▶ [What is expected]
Can you copy the data below with every "How do I perform" replaced by "How can I do" and nothing else changed?

▶ [Given data]
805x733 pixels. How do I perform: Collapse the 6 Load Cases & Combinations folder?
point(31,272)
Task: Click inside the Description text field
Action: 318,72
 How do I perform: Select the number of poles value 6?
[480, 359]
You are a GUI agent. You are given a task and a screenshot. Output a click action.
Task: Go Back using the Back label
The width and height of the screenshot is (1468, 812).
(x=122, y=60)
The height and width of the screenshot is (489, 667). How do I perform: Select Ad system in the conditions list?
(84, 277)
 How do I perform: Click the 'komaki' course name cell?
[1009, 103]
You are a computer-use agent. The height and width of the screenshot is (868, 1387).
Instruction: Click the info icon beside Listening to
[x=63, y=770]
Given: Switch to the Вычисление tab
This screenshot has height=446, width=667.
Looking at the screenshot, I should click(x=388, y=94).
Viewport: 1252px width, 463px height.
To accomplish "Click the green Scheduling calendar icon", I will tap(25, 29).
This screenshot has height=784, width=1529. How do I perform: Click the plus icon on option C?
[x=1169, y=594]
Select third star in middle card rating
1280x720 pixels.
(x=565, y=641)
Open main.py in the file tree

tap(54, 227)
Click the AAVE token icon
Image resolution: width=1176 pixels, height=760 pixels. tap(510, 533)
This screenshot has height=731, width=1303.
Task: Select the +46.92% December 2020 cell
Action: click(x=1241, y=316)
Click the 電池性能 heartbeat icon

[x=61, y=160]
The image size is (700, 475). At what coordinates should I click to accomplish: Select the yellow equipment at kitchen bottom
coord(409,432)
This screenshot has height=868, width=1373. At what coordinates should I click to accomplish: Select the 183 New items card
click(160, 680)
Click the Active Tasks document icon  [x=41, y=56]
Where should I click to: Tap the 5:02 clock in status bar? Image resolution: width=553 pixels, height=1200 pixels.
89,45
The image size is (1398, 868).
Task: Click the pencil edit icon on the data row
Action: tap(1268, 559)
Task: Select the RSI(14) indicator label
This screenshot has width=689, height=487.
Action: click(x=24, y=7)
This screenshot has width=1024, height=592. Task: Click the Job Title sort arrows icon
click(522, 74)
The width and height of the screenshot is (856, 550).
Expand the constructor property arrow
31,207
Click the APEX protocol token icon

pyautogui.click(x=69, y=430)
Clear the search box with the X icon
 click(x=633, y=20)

▶ [Exercise solution]
805x733 pixels. How can I do: Collapse the 6 Load Cases & Combinations folder?
point(31,272)
Task: Click inside the Description text field
Action: 318,72
 How can I do: Select the number of poles value 6?
[480, 359]
You are a GUI agent. You are given a task and a screenshot. Output a click action.
Task: Go Back using the Back label
The width and height of the screenshot is (1468, 812).
(x=122, y=60)
The height and width of the screenshot is (489, 667). How can I do: Select Ad system in the conditions list?
(84, 277)
 How can I do: Click the 'komaki' course name cell?
[1009, 103]
You are a computer-use agent. The height and width of the screenshot is (868, 1387).
Instruction: Click the info icon beside Listening to
[x=63, y=770]
Given: Switch to the Вычисление tab
This screenshot has height=446, width=667.
Looking at the screenshot, I should click(x=388, y=94).
Viewport: 1252px width, 463px height.
To accomplish "Click the green Scheduling calendar icon", I will tap(25, 29).
This screenshot has height=784, width=1529. How can I do: Click the plus icon on option C?
[x=1169, y=594]
Select third star in middle card rating
1280x720 pixels.
(x=565, y=641)
Open main.py in the file tree

tap(54, 227)
Click the AAVE token icon
Image resolution: width=1176 pixels, height=760 pixels. tap(510, 533)
This screenshot has height=731, width=1303.
Task: Select the +46.92% December 2020 cell
Action: click(x=1241, y=316)
Click the 電池性能 heartbeat icon

[x=61, y=160]
The image size is (700, 475). At what coordinates should I click to accomplish: Select the yellow equipment at kitchen bottom
coord(409,432)
This screenshot has height=868, width=1373. At what coordinates should I click to accomplish: Select the 183 New items card
click(160, 680)
Click the Active Tasks document icon  [x=41, y=56]
Where should I click to: Tap the 5:02 clock in status bar? Image resolution: width=553 pixels, height=1200 pixels.
89,45
The image size is (1398, 868).
Task: Click the pencil edit icon on the data row
Action: tap(1268, 559)
Task: Select the RSI(14) indicator label
This screenshot has width=689, height=487.
Action: click(x=24, y=7)
This screenshot has width=1024, height=592. Task: Click the Job Title sort arrows icon
click(522, 74)
The width and height of the screenshot is (856, 550).
Expand the constructor property arrow
31,207
Click the APEX protocol token icon

pyautogui.click(x=69, y=430)
Clear the search box with the X icon
 click(x=633, y=20)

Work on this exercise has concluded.